In today’s culture, and especially in the age of social media, there is so much pressure for both women and men to have “perfect” thin physiques. This expectation leads to chronic yo-yo dieting for a lot of people. For many, it can start at a very young age.

For me, it started in high school. I was put on antidepressants for the first time, and the medication caused my weight to spike up higher than it had ever been. My mom, who has also dieted off and on for most of her adult life, said we could join Weight Watchers together. From there, I went on to try several other subscription based diet programs over the next ~12 years. At one point in college I finally lost my extra baggage, and was at a healthy weight for the first time since I was a kid.

The problem is, I then became obsessed with keeping it off. I’d lose the weight, then gain some back, then lose some more, and gain more back. This sank me to a really low place. I ended up with body image problems and a binge eating disorder. I would get mad at myself for “cheating” on my diet, and then binge in my self loathing, which then caused me to hate myself more.

Then, a few months ago, my therapist introduced me to a book called Intuitive Eating. I gotta tell you, this book changed everything. This is not a diet. This is a lifestyle.

Essentially, we are born with an innate ability to recognize when we’re hungry, when we’re full, and what foods and nutrients our bodies truly crave and need. At some point, through external influences, we start to ignore this instinct. Our parents, only meaning well, restrict our snacks and try to keep us on a strictly “healthy” diet. This leads us to overeat the “bad” foods when they’re accessible because of a subconscious fear we won’t get them again. Or we use food to compensate for other feelings like stress, sadness, and boredom. Next thing you know, you don’t even realize when you’re actually hungry, and you don’t know when to stop until you’re past full. For me, depriving myself of the “bad” or “unhealthy” foods all day led me to lose control and overeat in the evening.

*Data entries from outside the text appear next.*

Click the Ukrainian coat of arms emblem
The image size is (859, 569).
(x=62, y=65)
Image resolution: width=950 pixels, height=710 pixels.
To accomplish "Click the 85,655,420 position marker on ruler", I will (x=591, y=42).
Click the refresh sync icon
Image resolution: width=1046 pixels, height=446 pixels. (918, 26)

This was not an easy change for me. I started on this path about three months ago, so it’s still something I’m working on. I am trying to fix years of unhealthy habits. Sometimes I slip. Instead of beating myself up over these slips, I forgive myself, and I try to be better tomorrow. This journey has forced me to be a lot more mindful, not just while I’m eating, but in everything I do. I used to not be able to recognize when I was hungry. I had scheduled myself “healthy” snack breaks during the day, but the snacks were not fulfilling, and I was never satisfied. Now, I eat when I’m hungry, and I allow myself higher calorie and higher fat snacks. I eat slower so I can notice when I start to feel full. And I stop when I’m full, because I know this isn’t the last time I’ll allow myself to have these snacks.

I’ve felt so much happier these last few months. I’m trying to focus on fitness and health rather than weight and calories. I used to weigh myself every day, sometimes multiple times a day. I think I’ve weighed myself maybe two or three times in the last three months and eating intuitively has not caused my weight to increase.

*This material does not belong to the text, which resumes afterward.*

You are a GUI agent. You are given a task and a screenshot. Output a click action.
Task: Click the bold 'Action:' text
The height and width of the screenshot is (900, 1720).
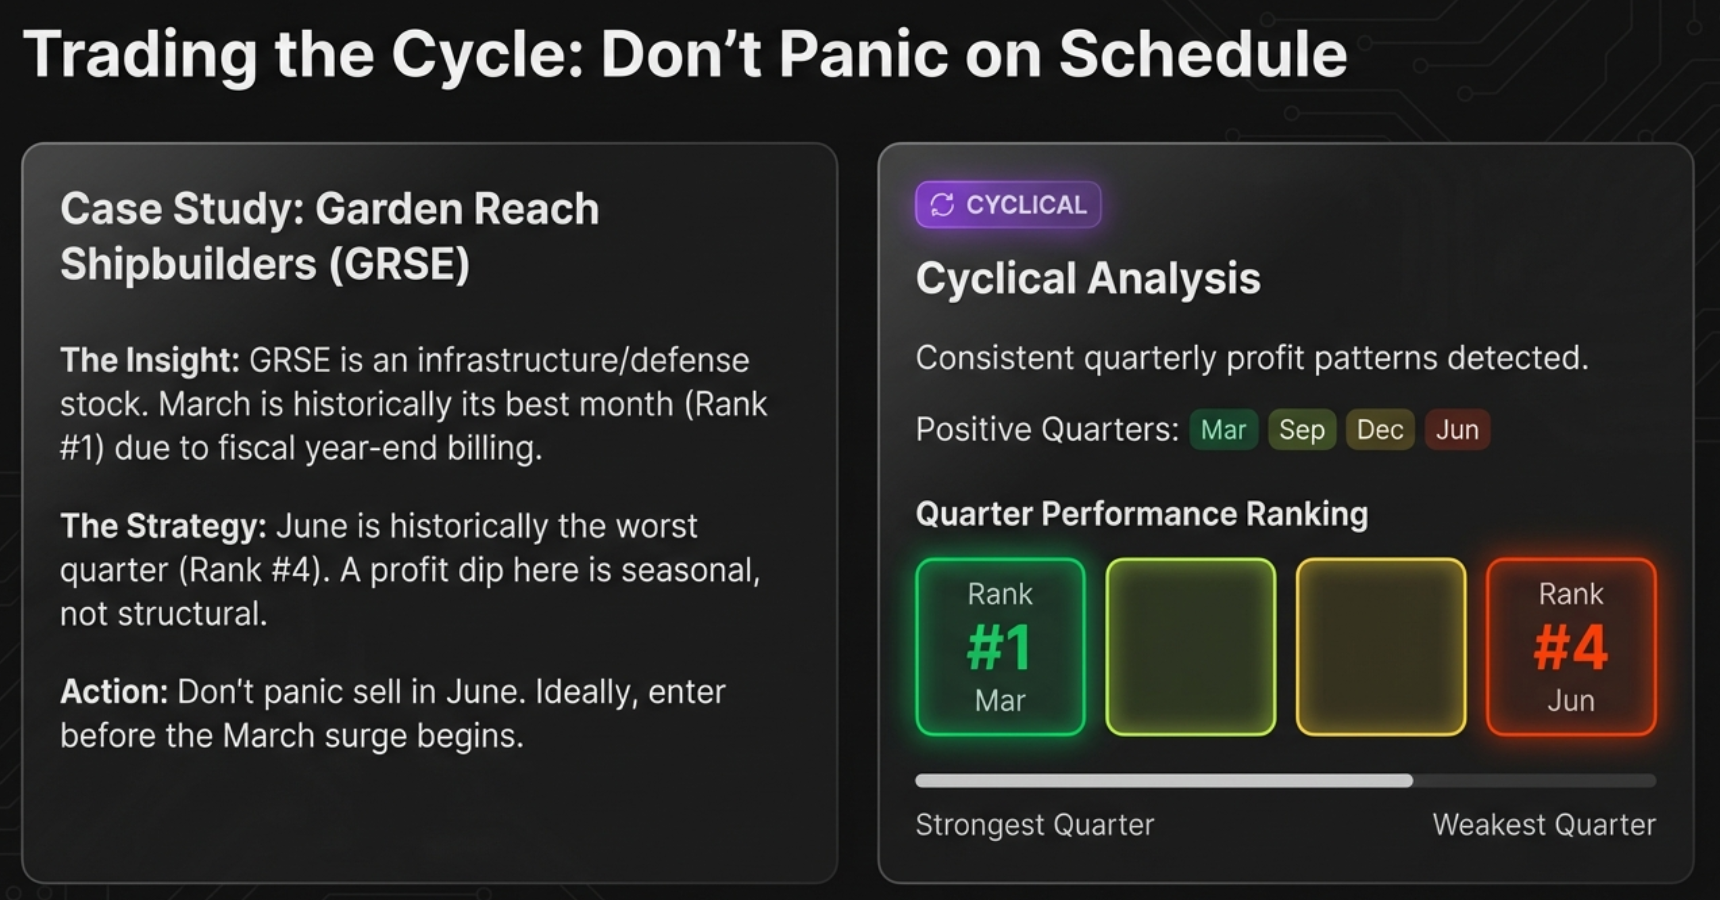(114, 692)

I definitely would suggest seeking out a nutritionist to help you with this if you are trying and struggling to get back in touch with your intuitive eating instincts. This website has great resources to help you along the way.

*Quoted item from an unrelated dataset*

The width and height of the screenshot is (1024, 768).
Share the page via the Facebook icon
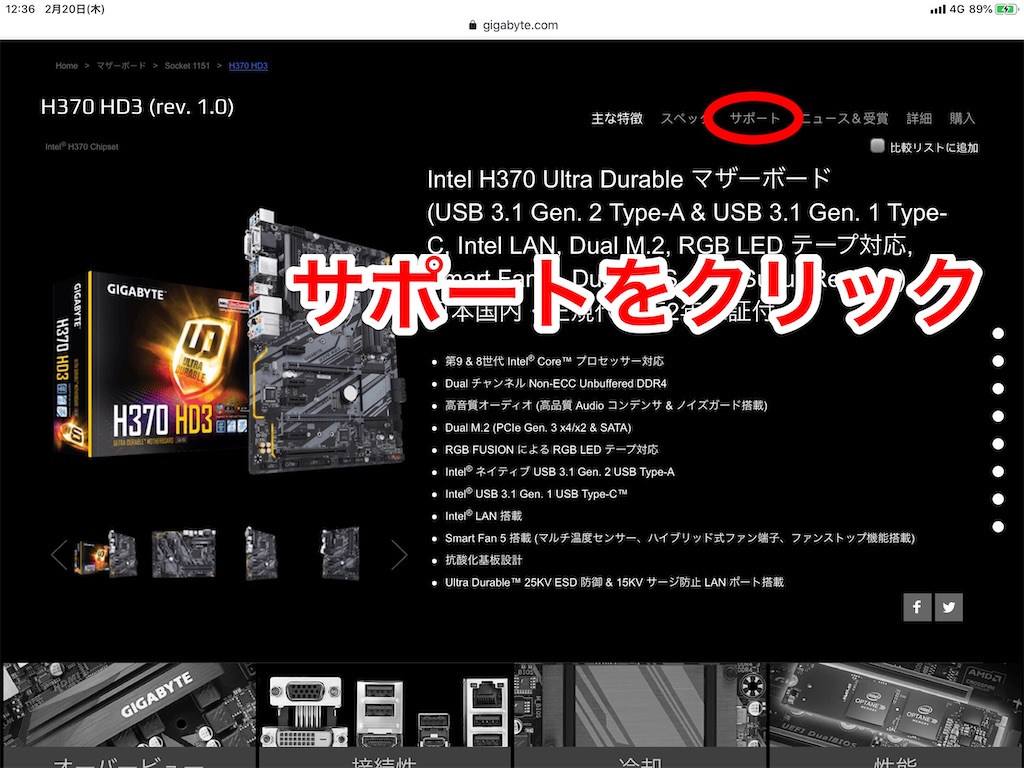(x=917, y=607)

4 thoughts on “I Stopped Dieting & Started Eating Intuitively

  1. I did the weight watchers thing years ago, but the cost deters me now. I have never heard of “eating intuitive” and at first I thought it was like eating psychically or something lol! I will check into this though. I’m totally not into the Keto thing so perhaps this might be for me.

    Liked by 1 person

    1. I really recommend checking it out! It isn’t a diet, it’s a way to get out of the dieting mindset and start listening to your bodies natural cravings. Good luck!